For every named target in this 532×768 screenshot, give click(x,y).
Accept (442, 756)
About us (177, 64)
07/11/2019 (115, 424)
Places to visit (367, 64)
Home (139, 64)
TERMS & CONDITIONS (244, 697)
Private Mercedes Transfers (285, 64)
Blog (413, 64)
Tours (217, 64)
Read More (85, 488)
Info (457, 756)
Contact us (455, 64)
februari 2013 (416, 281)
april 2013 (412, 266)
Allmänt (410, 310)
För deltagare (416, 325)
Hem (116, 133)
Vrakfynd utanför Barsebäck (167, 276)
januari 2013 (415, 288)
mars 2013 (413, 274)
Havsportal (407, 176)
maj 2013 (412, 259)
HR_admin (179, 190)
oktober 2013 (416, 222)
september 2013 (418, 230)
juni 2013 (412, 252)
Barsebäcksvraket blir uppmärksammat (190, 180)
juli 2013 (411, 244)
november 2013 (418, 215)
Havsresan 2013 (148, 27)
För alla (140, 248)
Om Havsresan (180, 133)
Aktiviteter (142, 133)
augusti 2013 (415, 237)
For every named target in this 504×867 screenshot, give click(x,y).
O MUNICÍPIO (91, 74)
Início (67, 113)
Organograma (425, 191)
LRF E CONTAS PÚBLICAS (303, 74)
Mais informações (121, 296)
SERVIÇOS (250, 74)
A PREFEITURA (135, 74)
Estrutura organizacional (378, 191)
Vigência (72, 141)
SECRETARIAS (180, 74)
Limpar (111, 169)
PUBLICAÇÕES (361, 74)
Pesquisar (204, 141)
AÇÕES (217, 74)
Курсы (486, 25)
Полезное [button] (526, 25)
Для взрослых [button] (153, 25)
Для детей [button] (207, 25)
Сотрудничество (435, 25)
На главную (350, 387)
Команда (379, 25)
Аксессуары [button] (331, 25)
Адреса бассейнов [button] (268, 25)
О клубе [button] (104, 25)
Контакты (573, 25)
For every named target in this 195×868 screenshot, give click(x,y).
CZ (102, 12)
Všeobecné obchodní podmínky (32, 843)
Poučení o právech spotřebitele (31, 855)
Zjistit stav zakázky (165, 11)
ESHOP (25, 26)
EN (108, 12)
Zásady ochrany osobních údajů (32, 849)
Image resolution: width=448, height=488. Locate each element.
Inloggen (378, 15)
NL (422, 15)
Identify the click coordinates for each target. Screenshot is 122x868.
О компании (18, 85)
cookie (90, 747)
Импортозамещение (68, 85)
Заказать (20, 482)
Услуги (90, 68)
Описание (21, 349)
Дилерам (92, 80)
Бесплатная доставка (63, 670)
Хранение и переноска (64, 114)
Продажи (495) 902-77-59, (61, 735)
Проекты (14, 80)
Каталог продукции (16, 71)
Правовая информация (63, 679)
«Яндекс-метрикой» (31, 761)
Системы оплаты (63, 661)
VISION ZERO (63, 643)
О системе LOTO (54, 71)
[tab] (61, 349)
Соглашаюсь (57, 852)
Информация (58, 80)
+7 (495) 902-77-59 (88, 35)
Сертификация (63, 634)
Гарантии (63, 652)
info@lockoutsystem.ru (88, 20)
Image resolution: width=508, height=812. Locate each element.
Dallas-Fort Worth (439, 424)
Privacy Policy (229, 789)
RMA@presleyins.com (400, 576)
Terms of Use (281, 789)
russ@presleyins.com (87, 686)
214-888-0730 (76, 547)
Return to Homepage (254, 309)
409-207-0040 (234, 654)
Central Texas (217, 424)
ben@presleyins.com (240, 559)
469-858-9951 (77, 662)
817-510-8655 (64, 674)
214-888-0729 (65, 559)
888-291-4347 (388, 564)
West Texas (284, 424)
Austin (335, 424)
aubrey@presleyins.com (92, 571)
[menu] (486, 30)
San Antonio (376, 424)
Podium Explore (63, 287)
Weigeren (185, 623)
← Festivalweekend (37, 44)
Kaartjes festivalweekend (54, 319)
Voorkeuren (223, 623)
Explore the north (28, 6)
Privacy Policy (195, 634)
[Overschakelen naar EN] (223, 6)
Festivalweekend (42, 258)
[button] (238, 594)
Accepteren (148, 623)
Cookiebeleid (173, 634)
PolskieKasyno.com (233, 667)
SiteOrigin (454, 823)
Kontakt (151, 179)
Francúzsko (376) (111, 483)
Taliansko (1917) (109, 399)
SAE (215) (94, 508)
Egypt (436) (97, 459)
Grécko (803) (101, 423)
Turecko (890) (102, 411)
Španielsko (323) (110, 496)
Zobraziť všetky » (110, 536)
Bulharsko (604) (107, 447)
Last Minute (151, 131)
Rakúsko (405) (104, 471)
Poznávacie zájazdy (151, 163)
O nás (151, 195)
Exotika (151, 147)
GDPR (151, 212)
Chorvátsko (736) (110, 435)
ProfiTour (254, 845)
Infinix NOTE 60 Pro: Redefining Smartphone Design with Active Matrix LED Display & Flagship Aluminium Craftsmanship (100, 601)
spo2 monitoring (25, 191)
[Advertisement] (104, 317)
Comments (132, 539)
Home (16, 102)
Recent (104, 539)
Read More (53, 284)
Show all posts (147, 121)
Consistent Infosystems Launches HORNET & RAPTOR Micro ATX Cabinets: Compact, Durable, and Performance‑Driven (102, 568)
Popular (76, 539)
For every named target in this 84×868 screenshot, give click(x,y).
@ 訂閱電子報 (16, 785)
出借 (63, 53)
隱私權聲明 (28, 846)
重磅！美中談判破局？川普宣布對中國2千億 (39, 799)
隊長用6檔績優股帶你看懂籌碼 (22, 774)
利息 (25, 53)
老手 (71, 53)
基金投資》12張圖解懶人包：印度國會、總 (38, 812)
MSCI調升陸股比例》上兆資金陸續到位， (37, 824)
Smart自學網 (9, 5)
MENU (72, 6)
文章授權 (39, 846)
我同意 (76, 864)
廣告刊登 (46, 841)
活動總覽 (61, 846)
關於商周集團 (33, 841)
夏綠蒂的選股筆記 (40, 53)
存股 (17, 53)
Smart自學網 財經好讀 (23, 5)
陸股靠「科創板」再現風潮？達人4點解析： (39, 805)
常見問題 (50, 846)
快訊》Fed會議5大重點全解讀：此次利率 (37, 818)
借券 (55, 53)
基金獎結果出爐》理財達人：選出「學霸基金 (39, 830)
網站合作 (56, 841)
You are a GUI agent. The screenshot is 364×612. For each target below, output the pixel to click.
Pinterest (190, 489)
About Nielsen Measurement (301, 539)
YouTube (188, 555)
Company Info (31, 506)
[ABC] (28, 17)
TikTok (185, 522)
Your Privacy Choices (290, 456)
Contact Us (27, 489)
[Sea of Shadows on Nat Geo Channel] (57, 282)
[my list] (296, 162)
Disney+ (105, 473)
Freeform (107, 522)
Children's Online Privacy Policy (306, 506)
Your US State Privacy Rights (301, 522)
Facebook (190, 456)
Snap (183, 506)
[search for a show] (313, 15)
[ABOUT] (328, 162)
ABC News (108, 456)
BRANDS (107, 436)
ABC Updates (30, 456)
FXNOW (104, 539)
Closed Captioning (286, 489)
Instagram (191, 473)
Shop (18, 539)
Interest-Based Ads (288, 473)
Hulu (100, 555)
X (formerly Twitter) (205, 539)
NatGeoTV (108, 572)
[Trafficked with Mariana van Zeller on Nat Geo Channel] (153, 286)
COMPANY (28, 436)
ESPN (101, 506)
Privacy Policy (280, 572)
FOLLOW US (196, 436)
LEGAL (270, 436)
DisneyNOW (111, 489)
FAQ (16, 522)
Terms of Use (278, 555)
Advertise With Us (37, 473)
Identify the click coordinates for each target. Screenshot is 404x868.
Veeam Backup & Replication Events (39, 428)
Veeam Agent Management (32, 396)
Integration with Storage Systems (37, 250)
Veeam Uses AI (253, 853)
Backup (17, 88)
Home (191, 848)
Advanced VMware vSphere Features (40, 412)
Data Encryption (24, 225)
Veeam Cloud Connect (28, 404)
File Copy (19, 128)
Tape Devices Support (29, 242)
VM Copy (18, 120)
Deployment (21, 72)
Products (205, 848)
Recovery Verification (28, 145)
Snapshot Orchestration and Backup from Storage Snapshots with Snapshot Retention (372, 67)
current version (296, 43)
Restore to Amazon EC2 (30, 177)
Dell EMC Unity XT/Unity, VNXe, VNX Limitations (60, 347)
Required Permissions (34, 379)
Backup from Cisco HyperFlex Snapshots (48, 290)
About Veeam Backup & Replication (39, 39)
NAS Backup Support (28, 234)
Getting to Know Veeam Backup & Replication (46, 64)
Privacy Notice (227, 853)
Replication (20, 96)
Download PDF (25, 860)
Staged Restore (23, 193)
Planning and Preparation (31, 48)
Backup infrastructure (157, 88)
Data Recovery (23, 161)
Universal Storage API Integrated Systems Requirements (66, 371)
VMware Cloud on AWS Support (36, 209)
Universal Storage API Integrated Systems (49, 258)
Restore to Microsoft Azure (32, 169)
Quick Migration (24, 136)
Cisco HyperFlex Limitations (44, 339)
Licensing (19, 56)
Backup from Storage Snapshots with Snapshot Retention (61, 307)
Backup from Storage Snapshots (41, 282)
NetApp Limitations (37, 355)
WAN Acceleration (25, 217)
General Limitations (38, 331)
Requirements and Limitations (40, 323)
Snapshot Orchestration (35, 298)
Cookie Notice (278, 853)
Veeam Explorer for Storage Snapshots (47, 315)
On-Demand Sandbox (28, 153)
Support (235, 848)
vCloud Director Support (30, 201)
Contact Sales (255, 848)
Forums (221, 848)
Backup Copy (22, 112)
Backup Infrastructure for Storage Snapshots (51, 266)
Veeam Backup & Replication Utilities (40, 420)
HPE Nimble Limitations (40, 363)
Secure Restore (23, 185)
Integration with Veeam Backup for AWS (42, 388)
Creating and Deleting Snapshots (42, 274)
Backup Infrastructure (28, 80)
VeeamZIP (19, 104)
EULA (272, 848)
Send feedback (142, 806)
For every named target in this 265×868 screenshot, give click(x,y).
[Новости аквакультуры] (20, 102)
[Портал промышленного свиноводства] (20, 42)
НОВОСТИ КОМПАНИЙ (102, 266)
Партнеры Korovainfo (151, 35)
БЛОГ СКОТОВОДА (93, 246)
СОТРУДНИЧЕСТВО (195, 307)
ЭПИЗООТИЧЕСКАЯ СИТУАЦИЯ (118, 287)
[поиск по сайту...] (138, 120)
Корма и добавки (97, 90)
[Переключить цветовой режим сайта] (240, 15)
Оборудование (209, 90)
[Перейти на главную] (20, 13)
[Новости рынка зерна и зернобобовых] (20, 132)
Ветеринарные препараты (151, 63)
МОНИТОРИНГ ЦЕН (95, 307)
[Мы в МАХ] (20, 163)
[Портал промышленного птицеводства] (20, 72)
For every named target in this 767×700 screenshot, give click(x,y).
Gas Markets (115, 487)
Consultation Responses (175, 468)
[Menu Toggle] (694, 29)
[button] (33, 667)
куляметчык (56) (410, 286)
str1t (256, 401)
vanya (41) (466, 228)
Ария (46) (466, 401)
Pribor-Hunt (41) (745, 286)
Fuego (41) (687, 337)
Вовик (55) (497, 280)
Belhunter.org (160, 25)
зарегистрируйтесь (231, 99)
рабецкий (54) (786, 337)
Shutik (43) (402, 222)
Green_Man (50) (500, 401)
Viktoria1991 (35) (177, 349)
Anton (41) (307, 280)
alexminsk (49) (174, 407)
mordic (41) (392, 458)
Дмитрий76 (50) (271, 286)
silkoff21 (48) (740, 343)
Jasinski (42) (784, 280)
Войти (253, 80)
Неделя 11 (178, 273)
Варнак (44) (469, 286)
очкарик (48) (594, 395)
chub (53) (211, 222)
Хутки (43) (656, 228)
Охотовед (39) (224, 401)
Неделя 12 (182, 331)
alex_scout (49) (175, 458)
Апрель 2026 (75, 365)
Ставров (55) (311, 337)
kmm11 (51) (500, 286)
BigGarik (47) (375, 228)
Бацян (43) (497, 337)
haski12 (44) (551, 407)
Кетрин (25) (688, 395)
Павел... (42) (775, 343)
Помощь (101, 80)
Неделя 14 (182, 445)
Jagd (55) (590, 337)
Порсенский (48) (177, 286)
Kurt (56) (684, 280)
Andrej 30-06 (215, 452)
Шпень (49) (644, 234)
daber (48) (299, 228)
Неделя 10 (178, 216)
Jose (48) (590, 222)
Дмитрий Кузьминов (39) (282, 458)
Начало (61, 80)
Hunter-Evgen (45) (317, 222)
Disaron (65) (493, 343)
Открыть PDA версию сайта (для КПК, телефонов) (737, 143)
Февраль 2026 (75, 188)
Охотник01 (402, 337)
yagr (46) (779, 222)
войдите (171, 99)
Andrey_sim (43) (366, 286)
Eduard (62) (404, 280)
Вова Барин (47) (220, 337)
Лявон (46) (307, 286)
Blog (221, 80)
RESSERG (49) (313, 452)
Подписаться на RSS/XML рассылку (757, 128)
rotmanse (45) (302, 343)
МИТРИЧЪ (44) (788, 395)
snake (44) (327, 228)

============================================================

What is needed:
Rewrite the lines of the listing starting with the line that contains "cookie (90, 747)" and continuing through the line that contains "info@lockoutsystem.ru (88, 20)", both included, offsetting every coordinate value in the answers by +132.

The answer:
cookie (222, 879)
Импортозамещение (200, 217)
Заказать (152, 614)
Услуги (222, 200)
Описание (153, 481)
Дилерам (224, 212)
Бесплатная доставка (195, 802)
Хранение и переноска (196, 246)
Продажи (495) 902-77-59, (193, 867)
Проекты (146, 212)
Каталог продукции (148, 203)
Правовая информация (195, 811)
«Яндекс-метрикой» (163, 893)
Системы оплаты (195, 793)
VISION ZERO (195, 775)
О системе LOTO (186, 203)
[tab] (193, 481)
Соглашаюсь (189, 984)
Информация (190, 212)
+7 (495) 902-77-59 (220, 167)
Сертификация (195, 766)
Гарантии (195, 784)
info@lockoutsystem.ru (220, 152)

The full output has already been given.